ISSN Print: 2576-0645 Downloads: 138967 Total View: 1745951
Frequency: quarterly ISSN Online: 2576-0653 CODEN: JAMCEZ
Email: jamc@hillpublisher.com
Article http://dx.doi.org/10.26855/jamc.2022.09.006

Comparisons of Image Classification Using LBP with CNN and ANN

Urmila Samariya1,2, Rakesh K. Sonker3,4,*

1Department of Information Technology, Indira Gandhi Delhi Technical University for Women, Delhi 110006, India.

2School of Information Technology & Engineering, Vellore Institute of Technology, Vellore, Tamil Nadu-632014, India.

3Department of Physics, Acharya Narendra Dev College, University of Delhi, Delhi 110019, India.

4Department of Physics and Astrophysics, University of Delhi, Delhi 110007, India.

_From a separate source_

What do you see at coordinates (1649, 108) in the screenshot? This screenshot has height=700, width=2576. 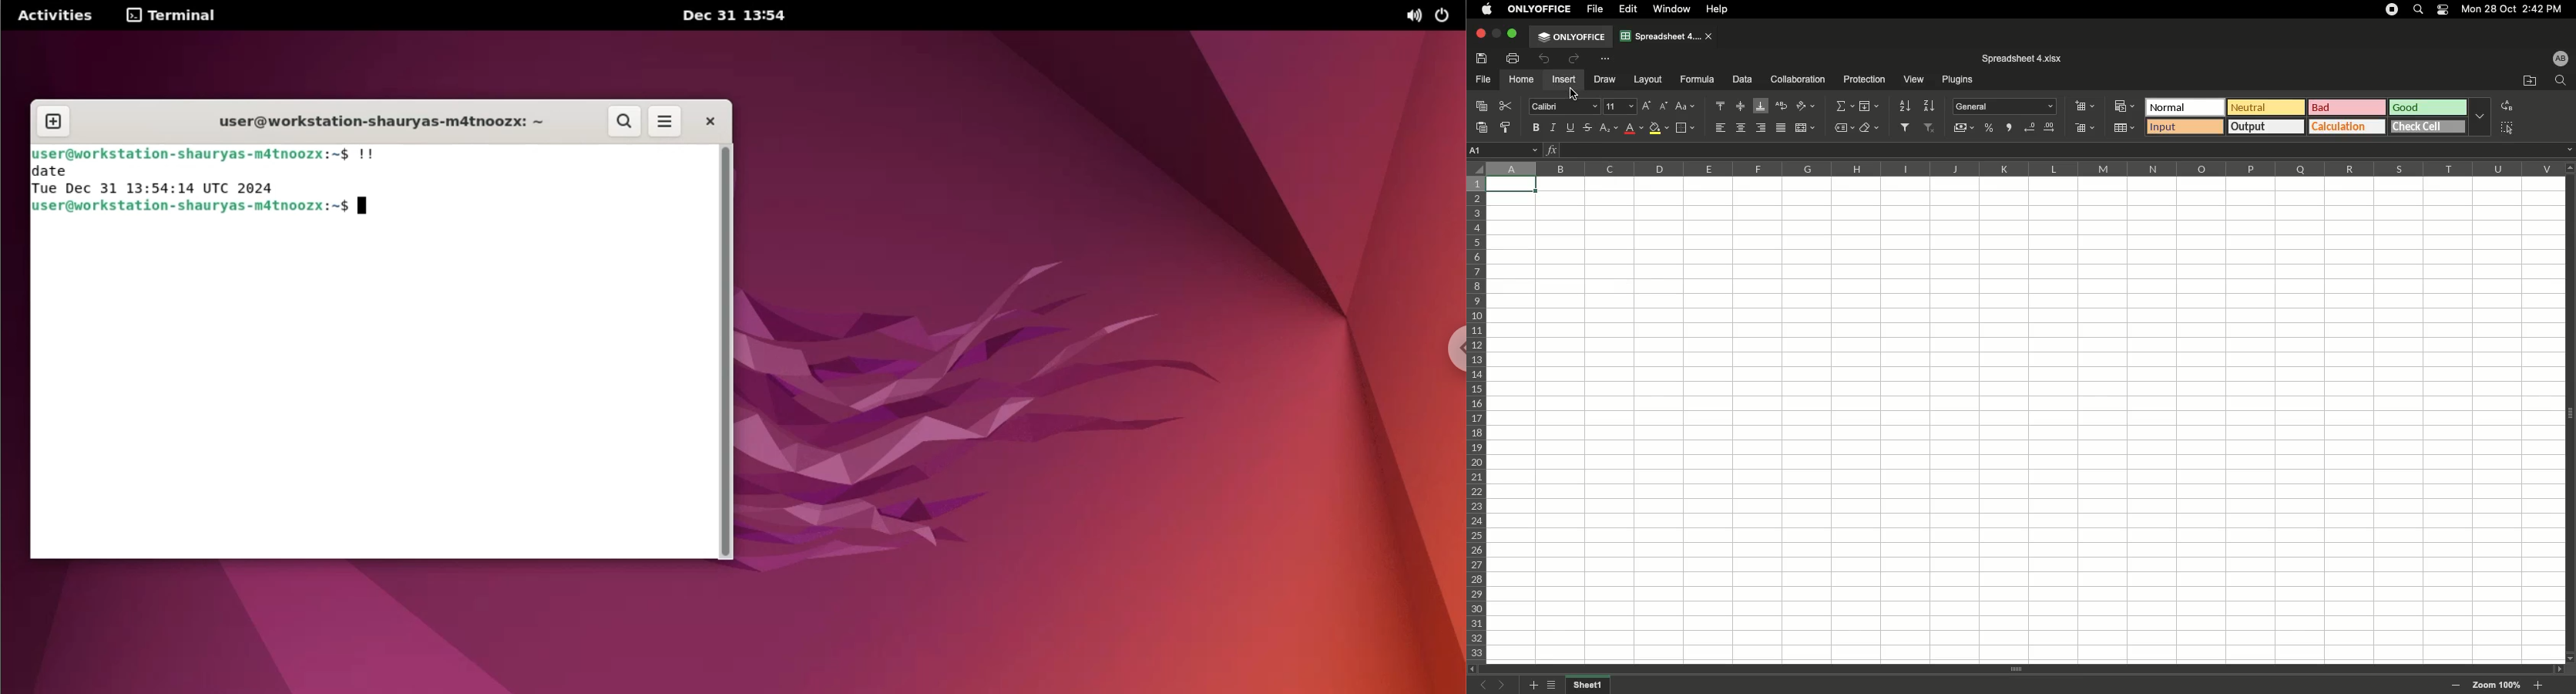 I see `Increase size` at bounding box center [1649, 108].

*Corresponding author: Rakesh K. Sonker

Published: September 15,2022

Abstract

In image classification techniques CNN (convolutional neural networks) has a strong feature extraction capability, which has been used to extract the feature from different class image datasets. Various techniques have been applied to compare the images and to gain the accuracy level. Convolutional neural network and many other algorithms can be for feature extraction like Decision tree, K-Nearest neighbor, and nearest clustering algorithms. In this paper, we performed image classification using CNN and an artificial neural network (ANN) with local binary pattern (LBP) feature extraction technique. One-dimensional (1-D) CNN is implemented to process the feature extraction. The network is trained using the Kaggle dataset of birds and airplanes. The trained classifier model can classify the images into either birds or airplanes. The experimental outcome shows that the proposed technique can provide 77.50 and 62.42 classification accuracy, and the proposed method can also achieve better performance using different datasets.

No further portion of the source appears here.